Friday, July 19, 2019

The history you could be reading

I like history.

I listen to a history podcast and read a lot of historical fiction. I used to watch a lot of shows about history as well. From time to time I'll invite my son to watch a history program with me, and I wonder how truly interested he is in history (versus just wants to watch TV with me.)

I've noticed that his school doesn't focus a lot on history. I was wondering if that was normal or if it was just due to his age level. I recall having social studies classes when I was his age, but heard that wasn't really a thing kids experienced until middle school.

It turns out that it should be a thing.

Kids like to read about history. They like it so much that the subject gets them to read more. The reading sheets that my son comes home with now are disjointed and a little boring. I don't think he is getting much out of them. However, if I give him a story about myths and legends or ancient Egypt, he is all in and wants to know more.

Yes, schools should focus on reading. But the content of what our children read is important. I think it is healthy to mix up the fiction and non-fiction my son is exposed to and see what further sparks his interest.

Maybe that is harder said than done. At least for the schools. But that is something I can continue to encourage at home.

Does your child like reading about historical subjects? Talk about it in the comments.

Wednesday, July 17, 2019

The days you are bored

Sometimes I watch my son play in his room. (This generally works out well when he doesn't know that I am there.) I watch him build cities, assemble insane racetracks and create his own card games. I love seeing him come up with his own stuff to do.

My son has plenty of toys, books and activities to fill his time. And he still has times of boredom. Like most children he mopes and whines when he is bored. And I let him. I let him, because I know he'll eventually figure out something to do. And the next thing I know there will be a fort in the family room, or a store created in the loft, or an endearing plea for me to play a new game he just invented (and hasn't worked out all the rules for.)

That's the signal that boredom has kicked off his creativity.

I know that boredom is good for my son, but I sometimes forget that it is good for me. I keep lists of things to do in the short term and the long term to be sure that I am making the most of my free time. But I think I need to remember that filling my time isn't always the answer. It's OK for me to be bored...because maybe something wonderfully creative would come from it.

Do you let yourself and your family embrace boredom? Talk about it in the comments.

Monday, July 15, 2019

Keeping tabs on the teens

For our vacation this year, we decided to give our son some additional independence. Instead of enrolling him in a kids club at the resort we stayed in, we gave him some additional boundaries and let him have his freedom.

-----

• **Activity 1**: From the blog posts, copy out the passage from "Monday, July 15, 2019" to "have his freedom.".
• **Activity 2**: In the blog posts, why does the writer let the son mope and whine when he is bored? Answer in one to three sentences.

• **Available data**:
-----

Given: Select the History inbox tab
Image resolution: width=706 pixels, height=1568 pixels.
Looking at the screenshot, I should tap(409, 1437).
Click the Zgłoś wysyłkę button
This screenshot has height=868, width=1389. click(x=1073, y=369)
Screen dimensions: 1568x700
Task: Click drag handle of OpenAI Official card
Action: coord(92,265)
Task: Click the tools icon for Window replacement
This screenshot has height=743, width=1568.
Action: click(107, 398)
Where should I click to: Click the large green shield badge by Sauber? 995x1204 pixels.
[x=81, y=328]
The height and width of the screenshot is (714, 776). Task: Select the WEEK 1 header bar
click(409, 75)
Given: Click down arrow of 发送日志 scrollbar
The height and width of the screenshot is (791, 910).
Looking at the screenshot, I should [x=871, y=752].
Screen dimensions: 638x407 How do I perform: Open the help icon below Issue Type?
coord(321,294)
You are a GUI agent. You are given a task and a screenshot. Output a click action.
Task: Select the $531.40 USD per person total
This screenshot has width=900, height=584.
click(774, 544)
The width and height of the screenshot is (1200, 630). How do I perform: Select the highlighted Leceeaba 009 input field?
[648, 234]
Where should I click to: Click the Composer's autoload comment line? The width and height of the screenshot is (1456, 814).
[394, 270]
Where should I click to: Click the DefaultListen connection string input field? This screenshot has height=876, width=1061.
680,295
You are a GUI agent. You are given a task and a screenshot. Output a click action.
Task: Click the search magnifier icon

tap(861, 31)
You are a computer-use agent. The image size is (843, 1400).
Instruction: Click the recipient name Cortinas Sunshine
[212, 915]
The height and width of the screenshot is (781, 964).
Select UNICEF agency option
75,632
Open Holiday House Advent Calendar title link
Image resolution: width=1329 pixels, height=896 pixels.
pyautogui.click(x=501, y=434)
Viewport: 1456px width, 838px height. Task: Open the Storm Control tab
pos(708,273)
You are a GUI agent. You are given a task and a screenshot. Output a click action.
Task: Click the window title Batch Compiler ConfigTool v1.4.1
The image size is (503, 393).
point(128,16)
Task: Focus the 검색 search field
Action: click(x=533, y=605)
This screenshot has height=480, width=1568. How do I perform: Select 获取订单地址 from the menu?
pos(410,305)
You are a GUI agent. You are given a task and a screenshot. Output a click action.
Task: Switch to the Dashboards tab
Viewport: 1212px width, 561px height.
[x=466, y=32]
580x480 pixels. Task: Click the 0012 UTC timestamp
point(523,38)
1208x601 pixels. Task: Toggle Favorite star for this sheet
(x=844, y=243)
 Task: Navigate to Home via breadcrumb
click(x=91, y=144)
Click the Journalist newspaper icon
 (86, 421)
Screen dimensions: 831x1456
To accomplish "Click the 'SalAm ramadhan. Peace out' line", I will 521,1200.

-----

• **Reply 1**:
Monday, July 15, 2019

Keeping tabs on the teens

For our vacation this year, we decided to give our son some additional independence. Instead of enrolling him in a kids club at the resort we stayed in, we gave him some additional boundaries and let him have his freedom.

• **Reply 2**: The writer lets him mope and whine because the writer knows he will eventually figure out something to do. After that, he might build a fort, set up a store or invent a new game.